All Ur Gnosis R Belong To Us?

I was reading this thread over at the Palm Tree Garden forums. The basic thrust of the thread is a discussion about the elitism found in ancient Gnostic texts, and WTF is up with the whole holier-than-thou-I-know-something-you-don't-know attitude that winds it's way through a number of the Gnostic texts, to varying degrees, like a tarnished string of pearls.

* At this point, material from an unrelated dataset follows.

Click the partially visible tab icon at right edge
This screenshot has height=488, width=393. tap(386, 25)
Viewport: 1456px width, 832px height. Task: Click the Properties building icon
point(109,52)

While reading some of the thoughts expressed I had some thoughts of my own about how I felt (which I wrote down), mostly whereas it relates to who has access to this whole gnosis thing. Is it reserved only for an elite few, or is it indeed like an apple on the eternal tree of life? Here's some of what I wrote down as I was thinking about these issues:

"I think everyone is capable of gnosis. Everyone can, but not everyone will in any given lifetime. The Spark of the Divine within us all (and I think it is within us all with varying levels of intensity [the Inner Fire must be stoked until it consumes the Material]) guarantees our place in the Pleroma, but given the nature of the earthly "reality", there is a process that must be fulfilled. The key to the exit. In the fullness of time everyone will make their way through the Labyrinth (the Unknowable has unknowable patience) like a trickle of water from a fountain. What does it mean when most souls have returned to the Pleroma, and less and less are left in the Labyrinth? End of the world(s) perhaps? I think the world(s) will exist only long enough for all Divine Sparks to return to the Pleroma. Once that occurs, the purpose of the world(s) will cease and there will only remain the Pleroma."

Whereas it concerns the seemingly elitist ideas in the texts, I think it is critical to remember that while gnostically inspired, the texts are still made by man and are thus capable of, if not rife with, flaws. The key is to use that old gnosis stuff and determine what is of value and what is irrelevant in the bigger picture. The problem with that is the end result can be very subjective, but I think some intents or themes are common enough that most can recognise them for what they are and regard them accordingly.